__Data to use__
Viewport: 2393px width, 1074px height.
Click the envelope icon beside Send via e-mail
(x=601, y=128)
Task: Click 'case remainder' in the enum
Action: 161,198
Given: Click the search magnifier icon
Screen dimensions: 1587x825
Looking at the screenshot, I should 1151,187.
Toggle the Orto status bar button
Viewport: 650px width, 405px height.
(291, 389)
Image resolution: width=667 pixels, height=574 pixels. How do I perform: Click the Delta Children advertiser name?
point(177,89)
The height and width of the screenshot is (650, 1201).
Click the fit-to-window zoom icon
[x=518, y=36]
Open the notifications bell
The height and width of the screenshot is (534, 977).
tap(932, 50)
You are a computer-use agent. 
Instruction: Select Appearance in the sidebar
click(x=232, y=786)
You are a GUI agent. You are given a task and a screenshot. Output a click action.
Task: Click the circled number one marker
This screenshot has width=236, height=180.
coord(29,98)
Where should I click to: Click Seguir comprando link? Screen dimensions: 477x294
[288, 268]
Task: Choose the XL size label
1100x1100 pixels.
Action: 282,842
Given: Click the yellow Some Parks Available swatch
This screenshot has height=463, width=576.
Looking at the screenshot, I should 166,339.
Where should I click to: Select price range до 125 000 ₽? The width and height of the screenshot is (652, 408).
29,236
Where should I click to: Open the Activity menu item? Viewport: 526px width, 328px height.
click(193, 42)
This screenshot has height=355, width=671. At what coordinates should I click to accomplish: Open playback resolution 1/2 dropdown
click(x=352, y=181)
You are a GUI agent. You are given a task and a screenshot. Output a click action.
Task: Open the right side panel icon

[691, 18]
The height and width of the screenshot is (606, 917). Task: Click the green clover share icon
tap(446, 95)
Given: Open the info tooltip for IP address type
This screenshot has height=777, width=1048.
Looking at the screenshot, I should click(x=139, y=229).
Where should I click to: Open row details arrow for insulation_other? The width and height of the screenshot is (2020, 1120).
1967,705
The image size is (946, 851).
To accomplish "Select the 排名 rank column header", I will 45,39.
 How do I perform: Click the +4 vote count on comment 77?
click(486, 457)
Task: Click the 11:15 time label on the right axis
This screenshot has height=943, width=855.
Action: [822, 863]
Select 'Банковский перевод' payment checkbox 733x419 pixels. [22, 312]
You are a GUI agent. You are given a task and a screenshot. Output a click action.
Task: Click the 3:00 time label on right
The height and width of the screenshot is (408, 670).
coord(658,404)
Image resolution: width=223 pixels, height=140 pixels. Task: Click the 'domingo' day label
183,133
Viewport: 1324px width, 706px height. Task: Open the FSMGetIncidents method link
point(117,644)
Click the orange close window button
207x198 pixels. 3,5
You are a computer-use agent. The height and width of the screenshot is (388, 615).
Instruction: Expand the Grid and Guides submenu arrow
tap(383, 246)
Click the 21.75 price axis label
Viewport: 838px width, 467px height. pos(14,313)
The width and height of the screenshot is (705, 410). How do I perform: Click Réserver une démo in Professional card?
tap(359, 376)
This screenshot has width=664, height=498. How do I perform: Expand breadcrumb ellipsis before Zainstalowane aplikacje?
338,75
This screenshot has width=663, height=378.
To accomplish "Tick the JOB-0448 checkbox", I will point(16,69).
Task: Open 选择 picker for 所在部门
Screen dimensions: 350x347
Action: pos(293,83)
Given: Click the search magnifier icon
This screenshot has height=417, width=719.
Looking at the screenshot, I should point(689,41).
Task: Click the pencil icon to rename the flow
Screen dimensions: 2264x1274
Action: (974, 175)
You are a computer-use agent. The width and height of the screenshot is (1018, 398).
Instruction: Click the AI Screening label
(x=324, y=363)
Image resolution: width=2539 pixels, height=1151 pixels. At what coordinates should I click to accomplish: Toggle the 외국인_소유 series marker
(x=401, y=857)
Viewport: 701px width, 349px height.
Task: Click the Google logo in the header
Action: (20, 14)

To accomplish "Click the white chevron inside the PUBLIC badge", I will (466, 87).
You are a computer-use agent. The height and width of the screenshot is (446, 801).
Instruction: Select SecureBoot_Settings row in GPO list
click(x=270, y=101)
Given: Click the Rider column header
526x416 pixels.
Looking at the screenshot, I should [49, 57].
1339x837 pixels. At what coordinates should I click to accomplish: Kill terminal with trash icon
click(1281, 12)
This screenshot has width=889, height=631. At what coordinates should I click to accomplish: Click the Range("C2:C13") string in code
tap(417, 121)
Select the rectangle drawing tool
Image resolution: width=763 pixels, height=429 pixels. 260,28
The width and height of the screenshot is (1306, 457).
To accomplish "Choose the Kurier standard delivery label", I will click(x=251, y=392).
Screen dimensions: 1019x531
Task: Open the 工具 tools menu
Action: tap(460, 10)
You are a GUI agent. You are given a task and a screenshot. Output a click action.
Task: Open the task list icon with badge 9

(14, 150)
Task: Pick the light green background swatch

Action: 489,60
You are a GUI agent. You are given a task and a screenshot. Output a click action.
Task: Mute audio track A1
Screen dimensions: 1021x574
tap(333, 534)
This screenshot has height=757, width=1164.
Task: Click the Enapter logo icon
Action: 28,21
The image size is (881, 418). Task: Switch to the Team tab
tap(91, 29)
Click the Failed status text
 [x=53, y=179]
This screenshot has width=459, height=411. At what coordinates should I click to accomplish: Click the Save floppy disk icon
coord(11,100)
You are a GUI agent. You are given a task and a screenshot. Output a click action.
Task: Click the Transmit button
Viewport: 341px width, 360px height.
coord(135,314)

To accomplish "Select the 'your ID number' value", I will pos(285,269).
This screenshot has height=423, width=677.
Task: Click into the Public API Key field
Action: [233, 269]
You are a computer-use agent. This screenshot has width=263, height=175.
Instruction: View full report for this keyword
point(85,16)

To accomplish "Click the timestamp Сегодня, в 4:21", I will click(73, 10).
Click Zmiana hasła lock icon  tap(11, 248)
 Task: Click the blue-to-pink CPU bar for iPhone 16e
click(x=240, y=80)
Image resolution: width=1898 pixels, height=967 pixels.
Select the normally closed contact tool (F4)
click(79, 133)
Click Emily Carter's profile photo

__Brief__
Format all of the material above as a numbered list with one line per item, omitting blank lines.

__Correct answer__
1. Viewport: 2393px width, 1074px height.
2. Click the envelope icon beside Send via e-mail
3. (x=601, y=128)
4. Task: Click 'case remainder' in the enum
5. Action: 161,198
6. Given: Click the search magnifier icon
7. Screen dimensions: 1587x825
8. Looking at the screenshot, I should 1151,187.
9. Toggle the Orto status bar button
10. Viewport: 650px width, 405px height.
11. (291, 389)
12. Image resolution: width=667 pixels, height=574 pixels. How do I perform: Click the Delta Children advertiser name?
13. point(177,89)
14. The height and width of the screenshot is (650, 1201).
15. Click the fit-to-window zoom icon
16. [x=518, y=36]
17. Open the notifications bell
18. The height and width of the screenshot is (534, 977).
19. tap(932, 50)
20. You are a computer-use agent. 
21. Instruction: Select Appearance in the sidebar
22. click(x=232, y=786)
23. You are a GUI agent. You are given a task and a screenshot. Output a click action.
24. Task: Click the circled number one marker
25. This screenshot has width=236, height=180.
26. coord(29,98)
27. Where should I click to: Click Seguir comprando link? Screen dimensions: 477x294
28. [288, 268]
29. Task: Choose the XL size label
30. 1100x1100 pixels.
31. Action: 282,842
32. Given: Click the yellow Some Parks Available swatch
33. This screenshot has height=463, width=576.
34. Looking at the screenshot, I should 166,339.
35. Where should I click to: Select price range до 125 000 ₽? The width and height of the screenshot is (652, 408).
36. 29,236
37. Where should I click to: Open the Activity menu item? Viewport: 526px width, 328px height.
38. click(193, 42)
39. This screenshot has height=355, width=671. At what coordinates should I click to accomplish: Open playback resolution 1/2 dropdown
40. click(x=352, y=181)
41. You are a GUI agent. You are given a task and a screenshot. Output a click action.
42. Task: Open the right side panel icon
43. [691, 18]
44. The height and width of the screenshot is (606, 917). Task: Click the green clover share icon
45. tap(446, 95)
46. Given: Open the info tooltip for IP address type
47. This screenshot has height=777, width=1048.
48. Looking at the screenshot, I should click(x=139, y=229).
49. Where should I click to: Open row details arrow for insulation_other? The width and height of the screenshot is (2020, 1120).
50. 1967,705
51. The image size is (946, 851).
52. To accomplish "Select the 排名 rank column header", I will 45,39.
53.  How do I perform: Click the +4 vote count on comment 77?
54. click(486, 457)
55. Task: Click the 11:15 time label on the right axis
56. This screenshot has height=943, width=855.
57. Action: [822, 863]
58. Select 'Банковский перевод' payment checkbox 733x419 pixels. [22, 312]
59. You are a GUI agent. You are given a task and a screenshot. Output a click action.
60. Task: Click the 3:00 time label on right
61. The height and width of the screenshot is (408, 670).
62. coord(658,404)
63. Image resolution: width=223 pixels, height=140 pixels. Task: Click the 'domingo' day label
64. 183,133
65. Viewport: 1324px width, 706px height. Task: Open the FSMGetIncidents method link
66. point(117,644)
67. Click the orange close window button
68. 207x198 pixels. 3,5
69. You are a computer-use agent. The height and width of the screenshot is (388, 615).
70. Instruction: Expand the Grid and Guides submenu arrow
71. tap(383, 246)
72. Click the 21.75 price axis label
73. Viewport: 838px width, 467px height. pos(14,313)
74. The width and height of the screenshot is (705, 410). How do I perform: Click Réserver une démo in Professional card?
75. tap(359, 376)
76. This screenshot has width=664, height=498. How do I perform: Expand breadcrumb ellipsis before Zainstalowane aplikacje?
77. 338,75
78. This screenshot has width=663, height=378.
79. To accomplish "Tick the JOB-0448 checkbox", I will point(16,69).
80. Task: Open 选择 picker for 所在部门
81. Screen dimensions: 350x347
82. Action: pos(293,83)
83. Given: Click the search magnifier icon
84. This screenshot has height=417, width=719.
85. Looking at the screenshot, I should point(689,41).
86. Task: Click the pencil icon to rename the flow
87. Screen dimensions: 2264x1274
88. Action: (974, 175)
89. You are a computer-use agent. The width and height of the screenshot is (1018, 398).
90. Instruction: Click the AI Screening label
91. (x=324, y=363)
92. Image resolution: width=2539 pixels, height=1151 pixels. At what coordinates should I click to accomplish: Toggle the 외국인_소유 series marker
93. (x=401, y=857)
94. Viewport: 701px width, 349px height.
95. Task: Click the Google logo in the header
96. Action: (20, 14)
97. To accomplish "Click the white chevron inside the PUBLIC badge", I will (466, 87).
98. You are a computer-use agent. The height and width of the screenshot is (446, 801).
99. Instruction: Select SecureBoot_Settings row in GPO list
100. click(x=270, y=101)
101. Given: Click the Rider column header
102. 526x416 pixels.
103. Looking at the screenshot, I should [49, 57].
104. 1339x837 pixels. At what coordinates should I click to accomplish: Kill terminal with trash icon
105. click(1281, 12)
106. This screenshot has width=889, height=631. At what coordinates should I click to accomplish: Click the Range("C2:C13") string in code
107. tap(417, 121)
108. Select the rectangle drawing tool
109. Image resolution: width=763 pixels, height=429 pixels. 260,28
110. The width and height of the screenshot is (1306, 457).
111. To accomplish "Choose the Kurier standard delivery label", I will click(x=251, y=392).
112. Screen dimensions: 1019x531
113. Task: Open the 工具 tools menu
114. Action: tap(460, 10)
115. You are a GUI agent. You are given a task and a screenshot. Output a click action.
116. Task: Open the task list icon with badge 9
117. (14, 150)
118. Task: Pick the light green background swatch
119. Action: 489,60
120. You are a GUI agent. You are given a task and a screenshot. Output a click action.
121. Task: Mute audio track A1
122. Screen dimensions: 1021x574
123. tap(333, 534)
124. This screenshot has height=757, width=1164.
125. Task: Click the Enapter logo icon
126. Action: 28,21
127. The image size is (881, 418). Task: Switch to the Team tab
128. tap(91, 29)
129. Click the Failed status text
130.  [x=53, y=179]
131. This screenshot has width=459, height=411. At what coordinates should I click to accomplish: Click the Save floppy disk icon
132. coord(11,100)
133. You are a GUI agent. You are given a task and a screenshot. Output a click action.
134. Task: Click the Transmit button
135. Viewport: 341px width, 360px height.
136. coord(135,314)
137. To accomplish "Select the 'your ID number' value", I will pos(285,269).
138. This screenshot has height=423, width=677.
139. Task: Click into the Public API Key field
140. Action: [233, 269]
141. You are a computer-use agent. This screenshot has width=263, height=175.
142. Instruction: View full report for this keyword
143. point(85,16)
144. To accomplish "Click the timestamp Сегодня, в 4:21", I will click(73, 10).
145. Click Zmiana hasła lock icon  tap(11, 248)
146.  Task: Click the blue-to-pink CPU bar for iPhone 16e
147. click(x=240, y=80)
148. Image resolution: width=1898 pixels, height=967 pixels.
149. Select the normally closed contact tool (F4)
150. click(79, 133)
151. Click Emily Carter's profile photo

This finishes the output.